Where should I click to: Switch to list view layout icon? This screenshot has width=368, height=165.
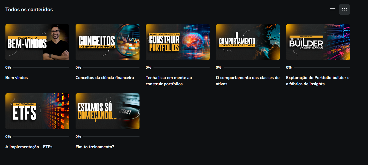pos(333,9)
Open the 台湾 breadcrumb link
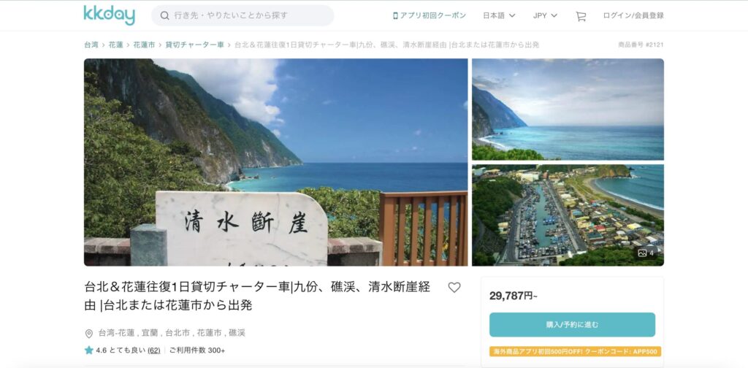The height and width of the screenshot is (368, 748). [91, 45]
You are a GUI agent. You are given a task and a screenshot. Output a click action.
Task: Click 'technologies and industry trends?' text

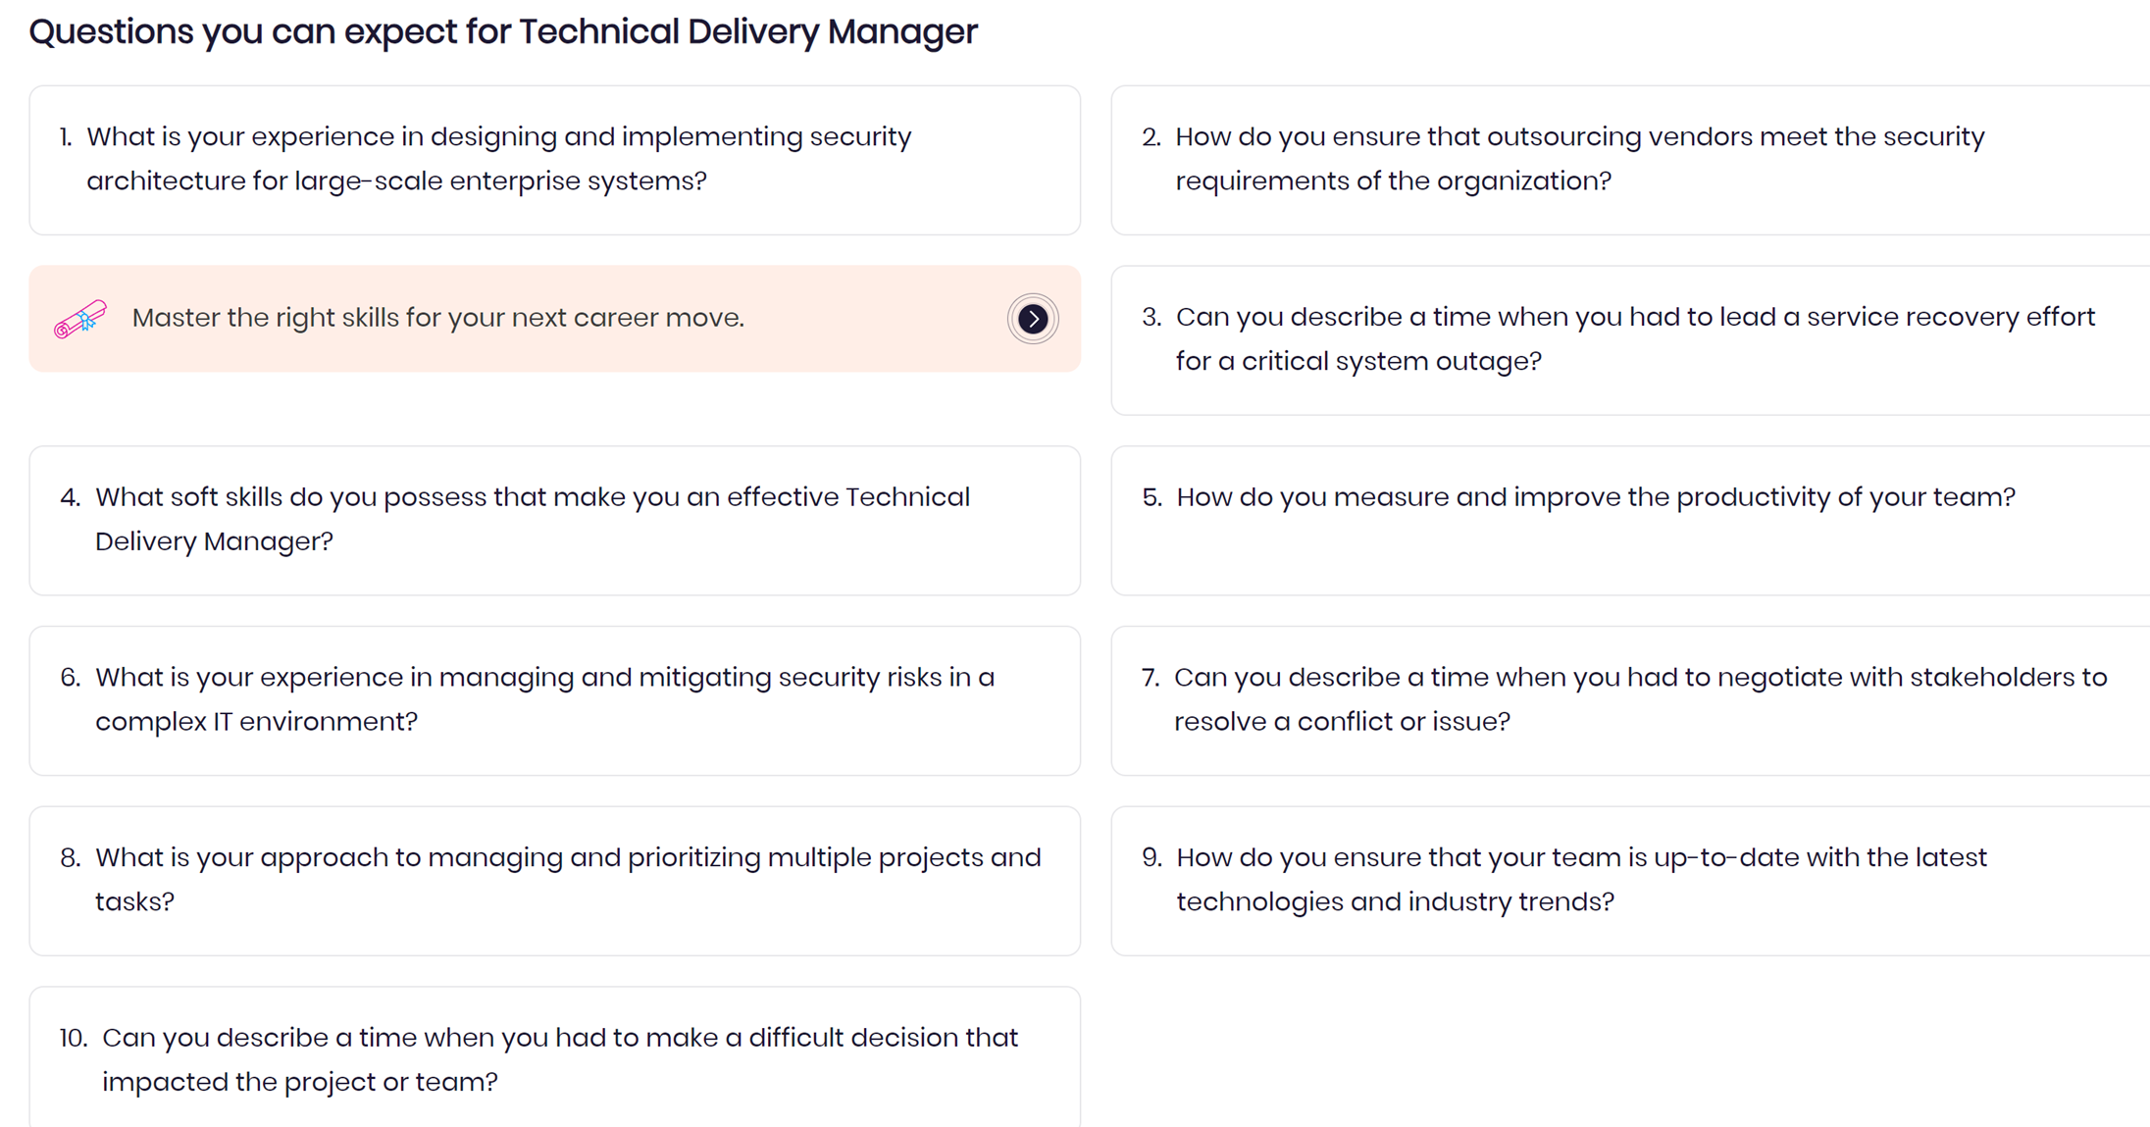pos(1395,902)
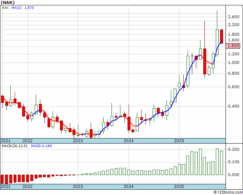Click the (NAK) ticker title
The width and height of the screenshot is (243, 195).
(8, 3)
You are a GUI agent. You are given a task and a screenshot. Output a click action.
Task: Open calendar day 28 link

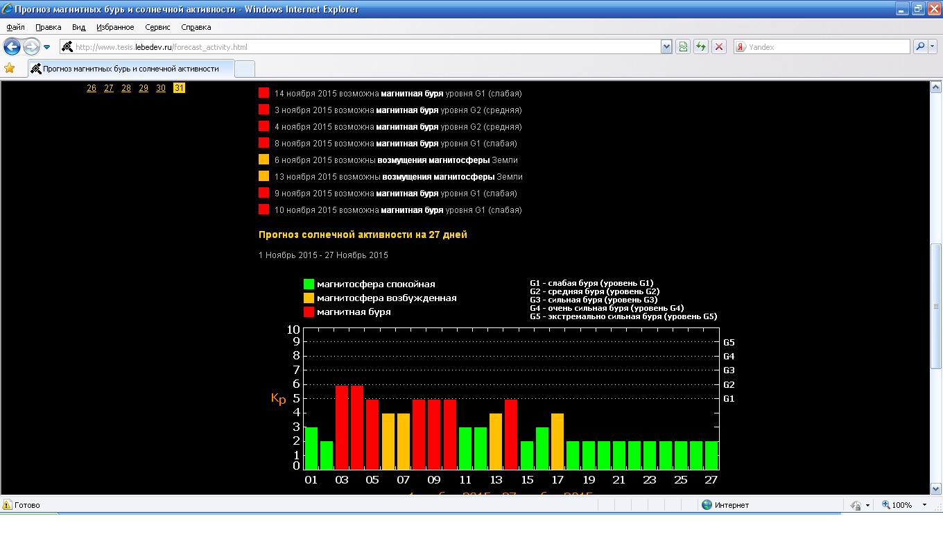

════

» Instructions for the task:
Repeat the preceding records exactly but drop the images.

» Solution to this exercise:
Where should I click to: Switch to list view layout icon? This screenshot has width=368, height=165.
pos(333,9)
Open the 台湾 breadcrumb link
The height and width of the screenshot is (368, 748). [91, 45]
You are a GUI agent. You are given a task and a screenshot. Output a click action.
Task: Click 'technologies and industry trends?' text

pos(1395,902)
Click the (NAK) ticker title
The width and height of the screenshot is (243, 195).
(8, 3)
You are a GUI agent. You are given a task and a screenshot. Output a click action.
Task: Open calendar day 28 link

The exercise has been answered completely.